Center-right Republican governor of a big, diverse state. Urged to run for Senate this cycle by party leaders.
Fiscal conservative, social moderate, strong record on the environment. Shows an ability to get along with labor unions. Has been talked about as a vice presidential candidate, at the very least. Definitely harbors national ambitions.
You probably think this is another pundit weighing in on Florida Gov. Charlie Crist, who abandoned his bid for the Republican Senate nomination last week and is running instead as an Independent.
Fooled you! Our topic today is former New York Gov. George Pataki (R), who shares — or shared — a political profile with Crist.
But while Crist inevitably is shifting to the left to stoke his Independent candidacy, Pataki, who apparently hasn’t abandoned his hopes of being on a national ticket sometime soon, seems to be tacking right.
Pataki, now almost four years removed from the limelight, is returning to the political scene with a new 501(c)(4) called Revere America. Its goal: to repeal — and possibly replace — the health care reform law.
It was inevitable that someone was going to try this. Why not Pataki? He says he’ll devote between 10 percent and 50 percent of his time to the project between now and the fall, stumping the country to gin up support for the movement. His group hopes to collect 1 million electronic signatures on petitions, urging national policymakers to repeal the law. Already, he’s headlined a very symbolic anti-reform rally at the Old North Church in Boston on the 235th anniversary of Paul Revere’s ride and has appeared in TV ads promoting the organization.

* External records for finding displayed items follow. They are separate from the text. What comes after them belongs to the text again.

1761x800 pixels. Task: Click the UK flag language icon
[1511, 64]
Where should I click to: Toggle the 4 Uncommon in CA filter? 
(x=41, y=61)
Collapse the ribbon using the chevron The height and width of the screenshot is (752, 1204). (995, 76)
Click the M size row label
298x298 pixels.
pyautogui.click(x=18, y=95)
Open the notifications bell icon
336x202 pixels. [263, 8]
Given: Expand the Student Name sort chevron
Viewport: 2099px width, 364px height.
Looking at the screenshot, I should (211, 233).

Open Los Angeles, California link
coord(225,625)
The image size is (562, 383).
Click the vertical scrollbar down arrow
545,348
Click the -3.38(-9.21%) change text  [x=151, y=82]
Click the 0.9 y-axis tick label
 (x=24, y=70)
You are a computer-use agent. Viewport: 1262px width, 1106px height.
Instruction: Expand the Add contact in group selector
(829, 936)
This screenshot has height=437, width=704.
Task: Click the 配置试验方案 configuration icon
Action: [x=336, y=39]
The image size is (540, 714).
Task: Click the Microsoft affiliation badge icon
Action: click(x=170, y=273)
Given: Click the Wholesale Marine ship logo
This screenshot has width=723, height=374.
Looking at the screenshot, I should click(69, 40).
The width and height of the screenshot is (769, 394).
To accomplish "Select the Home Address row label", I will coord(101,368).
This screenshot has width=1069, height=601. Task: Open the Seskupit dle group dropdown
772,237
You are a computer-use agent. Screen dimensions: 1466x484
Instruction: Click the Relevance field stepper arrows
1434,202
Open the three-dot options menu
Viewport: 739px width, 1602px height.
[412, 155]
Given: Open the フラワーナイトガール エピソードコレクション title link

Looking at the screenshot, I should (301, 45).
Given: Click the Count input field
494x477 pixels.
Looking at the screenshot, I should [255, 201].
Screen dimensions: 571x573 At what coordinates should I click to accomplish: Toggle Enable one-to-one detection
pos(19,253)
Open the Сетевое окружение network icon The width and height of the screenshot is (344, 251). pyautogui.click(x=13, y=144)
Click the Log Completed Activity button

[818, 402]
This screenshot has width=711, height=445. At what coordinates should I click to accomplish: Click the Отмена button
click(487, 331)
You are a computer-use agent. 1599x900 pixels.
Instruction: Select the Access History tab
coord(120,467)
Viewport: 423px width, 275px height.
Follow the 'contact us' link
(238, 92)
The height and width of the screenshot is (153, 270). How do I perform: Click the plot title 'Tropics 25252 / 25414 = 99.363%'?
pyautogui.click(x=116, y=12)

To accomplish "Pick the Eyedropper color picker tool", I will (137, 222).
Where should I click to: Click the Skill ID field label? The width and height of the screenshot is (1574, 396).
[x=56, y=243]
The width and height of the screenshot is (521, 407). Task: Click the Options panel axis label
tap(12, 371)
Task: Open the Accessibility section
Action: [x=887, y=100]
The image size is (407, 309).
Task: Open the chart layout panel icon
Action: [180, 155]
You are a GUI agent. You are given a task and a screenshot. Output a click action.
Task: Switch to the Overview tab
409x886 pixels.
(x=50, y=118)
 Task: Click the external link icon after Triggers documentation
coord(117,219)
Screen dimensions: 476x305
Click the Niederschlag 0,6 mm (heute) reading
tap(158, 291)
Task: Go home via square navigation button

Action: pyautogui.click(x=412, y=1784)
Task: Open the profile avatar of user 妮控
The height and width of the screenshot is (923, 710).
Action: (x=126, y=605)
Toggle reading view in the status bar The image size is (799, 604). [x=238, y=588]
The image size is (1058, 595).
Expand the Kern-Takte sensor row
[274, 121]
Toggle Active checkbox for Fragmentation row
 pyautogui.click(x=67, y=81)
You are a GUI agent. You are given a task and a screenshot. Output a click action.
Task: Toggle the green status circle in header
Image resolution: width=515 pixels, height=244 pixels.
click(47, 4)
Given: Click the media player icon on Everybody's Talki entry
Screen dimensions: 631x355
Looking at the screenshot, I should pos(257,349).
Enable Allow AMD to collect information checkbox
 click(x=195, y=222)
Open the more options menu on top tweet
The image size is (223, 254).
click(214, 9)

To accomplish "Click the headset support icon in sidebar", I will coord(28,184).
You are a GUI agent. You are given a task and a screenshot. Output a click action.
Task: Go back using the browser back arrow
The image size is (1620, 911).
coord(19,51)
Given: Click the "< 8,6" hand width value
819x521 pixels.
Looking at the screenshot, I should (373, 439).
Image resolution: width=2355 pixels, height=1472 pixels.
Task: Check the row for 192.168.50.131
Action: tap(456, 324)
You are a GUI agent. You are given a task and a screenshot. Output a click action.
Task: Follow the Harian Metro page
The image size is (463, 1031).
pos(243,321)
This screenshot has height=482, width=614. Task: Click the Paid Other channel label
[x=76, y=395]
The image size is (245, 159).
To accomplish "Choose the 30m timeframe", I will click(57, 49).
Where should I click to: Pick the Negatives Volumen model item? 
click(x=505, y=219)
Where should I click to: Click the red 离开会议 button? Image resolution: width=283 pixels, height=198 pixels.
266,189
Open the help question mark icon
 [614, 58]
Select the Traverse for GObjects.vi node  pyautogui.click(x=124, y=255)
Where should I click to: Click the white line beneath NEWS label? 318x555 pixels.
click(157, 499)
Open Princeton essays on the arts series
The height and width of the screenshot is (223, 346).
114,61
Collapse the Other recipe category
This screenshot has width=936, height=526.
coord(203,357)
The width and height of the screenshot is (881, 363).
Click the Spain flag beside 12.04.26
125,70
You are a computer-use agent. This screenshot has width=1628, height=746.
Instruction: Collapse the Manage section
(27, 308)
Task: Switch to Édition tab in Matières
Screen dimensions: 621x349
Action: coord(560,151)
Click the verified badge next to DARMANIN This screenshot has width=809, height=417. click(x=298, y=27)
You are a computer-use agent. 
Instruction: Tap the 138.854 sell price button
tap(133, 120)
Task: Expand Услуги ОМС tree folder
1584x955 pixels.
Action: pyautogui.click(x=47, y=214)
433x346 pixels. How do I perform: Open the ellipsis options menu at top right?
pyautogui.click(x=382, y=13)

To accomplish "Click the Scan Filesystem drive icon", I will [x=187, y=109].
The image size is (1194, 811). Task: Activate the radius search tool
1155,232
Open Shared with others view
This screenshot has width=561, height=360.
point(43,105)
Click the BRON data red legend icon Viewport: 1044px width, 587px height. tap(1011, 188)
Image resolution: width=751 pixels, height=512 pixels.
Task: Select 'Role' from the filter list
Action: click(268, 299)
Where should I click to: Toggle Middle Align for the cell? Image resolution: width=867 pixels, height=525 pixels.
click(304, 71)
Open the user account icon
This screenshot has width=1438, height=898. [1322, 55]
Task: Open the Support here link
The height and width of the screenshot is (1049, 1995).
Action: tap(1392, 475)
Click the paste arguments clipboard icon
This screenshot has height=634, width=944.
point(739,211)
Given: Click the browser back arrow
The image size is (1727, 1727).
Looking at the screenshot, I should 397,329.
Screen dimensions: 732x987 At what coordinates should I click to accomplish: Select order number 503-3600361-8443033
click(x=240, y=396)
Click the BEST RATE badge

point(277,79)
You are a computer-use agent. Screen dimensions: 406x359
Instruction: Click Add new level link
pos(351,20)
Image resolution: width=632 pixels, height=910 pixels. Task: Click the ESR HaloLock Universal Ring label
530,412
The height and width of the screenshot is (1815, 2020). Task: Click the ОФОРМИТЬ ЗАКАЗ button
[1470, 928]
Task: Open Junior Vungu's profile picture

“We should not just accept as a fait accompli the passage of the health care reform bill,” he said during a recent conversation with Roll Call reporters and editors. “This is a way of asking leaders, of asking candidates, Are you with us or not?'”
This isn’t Pataki’s only recent foray into national politics. He also headlined a fundraiser in — drumroll, please — New Hampshire, for businessman Bill Binnie, a Republican candidate for Senate who is not the first choice of the GOP establishment. That distinction falls to Kelly Ayotte, the former state attorney general, who could be expected to amass a record not unlike Pataki’s if she comes to Capitol Hill. But Binnie is the flavor of the moment for some conservatives, and there’s Pataki, helping him out.
But while Pataki is fiddling on the national stage, the Republican Party he left behind in New York is burning. And that begs the question: Even though he’s not governor anymore, isn’t tending to the homefront the best thing he can do for his party these days?
Pataki doesn’t see the New York GOP as being in distress. He concedes that the party has some challenges in statewide elections this year (one of them being the race against appointed Democratic Sen. Kirsten Gillibrand, which he took a pass on and said he never seriously considered). But he also notes that the party has made some important gains on the local front recently, and it’s a fair point.
“We have tremendous, tremendous talent,” he said. “When you look at the strength of this party, it is a building strength.”
Yet there are warning signs that the 2010 cycle for New York Republicans may not be as great as it ought to be. Despite back-to-back screw-ups at the top since Pataki left office — Eliot Spitzer and now David Paterson — Democrats are heavily favored to keep the governor’s office in their column, with state Attorney General Andrew Cuomo as their nominee. Republican leaders can’t even agree on a candidate. Pataki has conferred his blessing on ex-Rep. Rick Lazio, the safe GOP choice. But new state Republican Chairman Ed Cox, the son-in-law of Richard Nixon, has cast his lot with Suffolk County Executive Steve Levy, who just switched parties to become a Republican.
No less than half a dozen Democratic-held Congressional seats in New York are in danger of flipping to the GOP this November. But in races against Democratic Reps. Tim Bishop, John Hall, Bill Owens and Michael McMahon, Republicans face competitive, and likely quite divisive, primaries. (In some of these races, ex-Pataki operatives find themselves working for competing candidates.) And the party has not drafted a strong candidate into the race against potentially vulnerable freshman Rep. Scott Murphy (D).
And with redistricting almost upon us, the very key to GOP survival in New York may rest on Republicans’ ability to win back control of the state Senate this fall — an iffy proposition despite all the Democratic dysfunction in Albany over the past few years.
Where is Pataki in these critical races? He says he’s doing what he can — and is taking a particular interest in Owens’ race, because he owns a second home in the upstate district.
“I’m hoping we find a voice that reflects the will of the people of the district,” he said.
Whatever campaigning he undertakes this year, Pataki has shuttered his political action committee to devote his time to the health care repeal.
Asked who he thinks the Republican presidential nominee will be in 2012, he shrugs. Asked about his own national ambitions, Pataki, to paraphrase his old rival Mario Cuomo, isn’t making plans or making plans to make plans. But, he adds, “I’m smart enough to know never to say never.”